Could every line of the data be copied out once more, exactly?

*** RECORDS SUPPLIED ***

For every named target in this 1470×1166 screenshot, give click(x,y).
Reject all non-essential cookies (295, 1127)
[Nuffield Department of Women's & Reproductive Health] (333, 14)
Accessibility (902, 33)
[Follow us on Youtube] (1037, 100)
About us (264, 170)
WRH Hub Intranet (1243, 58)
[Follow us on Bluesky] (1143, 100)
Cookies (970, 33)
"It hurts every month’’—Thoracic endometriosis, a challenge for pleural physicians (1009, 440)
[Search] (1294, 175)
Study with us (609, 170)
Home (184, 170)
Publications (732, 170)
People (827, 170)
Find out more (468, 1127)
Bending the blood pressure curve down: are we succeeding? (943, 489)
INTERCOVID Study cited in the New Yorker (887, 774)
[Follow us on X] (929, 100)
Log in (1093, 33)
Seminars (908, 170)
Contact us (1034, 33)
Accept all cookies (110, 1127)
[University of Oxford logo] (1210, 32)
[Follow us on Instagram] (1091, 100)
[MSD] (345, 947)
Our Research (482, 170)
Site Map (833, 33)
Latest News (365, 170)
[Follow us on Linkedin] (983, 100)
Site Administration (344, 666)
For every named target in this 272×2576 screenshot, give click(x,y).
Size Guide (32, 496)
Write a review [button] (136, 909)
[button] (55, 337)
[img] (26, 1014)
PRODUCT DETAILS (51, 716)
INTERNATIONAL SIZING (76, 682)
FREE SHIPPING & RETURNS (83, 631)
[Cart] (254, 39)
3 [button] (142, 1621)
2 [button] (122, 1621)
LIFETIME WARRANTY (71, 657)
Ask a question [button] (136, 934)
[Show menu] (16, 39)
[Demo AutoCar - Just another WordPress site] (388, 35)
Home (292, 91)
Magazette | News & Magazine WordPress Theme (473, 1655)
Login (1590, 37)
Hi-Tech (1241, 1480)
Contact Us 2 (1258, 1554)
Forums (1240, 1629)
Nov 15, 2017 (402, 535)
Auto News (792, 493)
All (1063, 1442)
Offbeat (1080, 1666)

*** End of RECORDS SUPPLIED ***

PROBLEM SOLUTION:
For every named target in this 1470×1166 screenshot, give click(x,y).
Reject all non-essential cookies (295, 1127)
[Nuffield Department of Women's & Reproductive Health] (333, 14)
Accessibility (902, 33)
[Follow us on Youtube] (1037, 100)
About us (264, 170)
WRH Hub Intranet (1243, 58)
[Follow us on Bluesky] (1143, 100)
Cookies (970, 33)
"It hurts every month’’—Thoracic endometriosis, a challenge for pleural physicians (1009, 440)
[Search] (1294, 175)
Study with us (609, 170)
Home (184, 170)
Publications (732, 170)
People (827, 170)
Find out more (468, 1127)
Bending the blood pressure curve down: are we succeeding? (943, 489)
INTERCOVID Study cited in the New Yorker (887, 774)
[Follow us on X] (929, 100)
Log in (1093, 33)
Seminars (908, 170)
Contact us (1034, 33)
Accept all cookies (110, 1127)
[University of Oxford logo] (1210, 32)
[Follow us on Instagram] (1091, 100)
[MSD] (345, 947)
Our Research (482, 170)
Site Map (833, 33)
Latest News (365, 170)
[Follow us on Linkedin] (983, 100)
Site Administration (344, 666)
For every named target in this 272×2576 screenshot, give click(x,y).
Size Guide (32, 496)
Write a review [button] (136, 909)
[button] (55, 337)
[img] (26, 1014)
PRODUCT DETAILS (51, 716)
INTERNATIONAL SIZING (76, 682)
FREE SHIPPING & RETURNS (83, 631)
[Cart] (254, 39)
3 [button] (142, 1621)
2 [button] (122, 1621)
LIFETIME WARRANTY (71, 657)
Ask a question [button] (136, 934)
[Show menu] (16, 39)
[Demo AutoCar - Just another WordPress site] (388, 35)
Home (292, 91)
Magazette | News & Magazine WordPress Theme (473, 1655)
Login (1590, 37)
Hi-Tech (1241, 1480)
Contact Us 2 (1258, 1554)
Forums (1240, 1629)
Nov 15, 2017 (402, 535)
Auto News (792, 493)
All (1063, 1442)
Offbeat (1080, 1666)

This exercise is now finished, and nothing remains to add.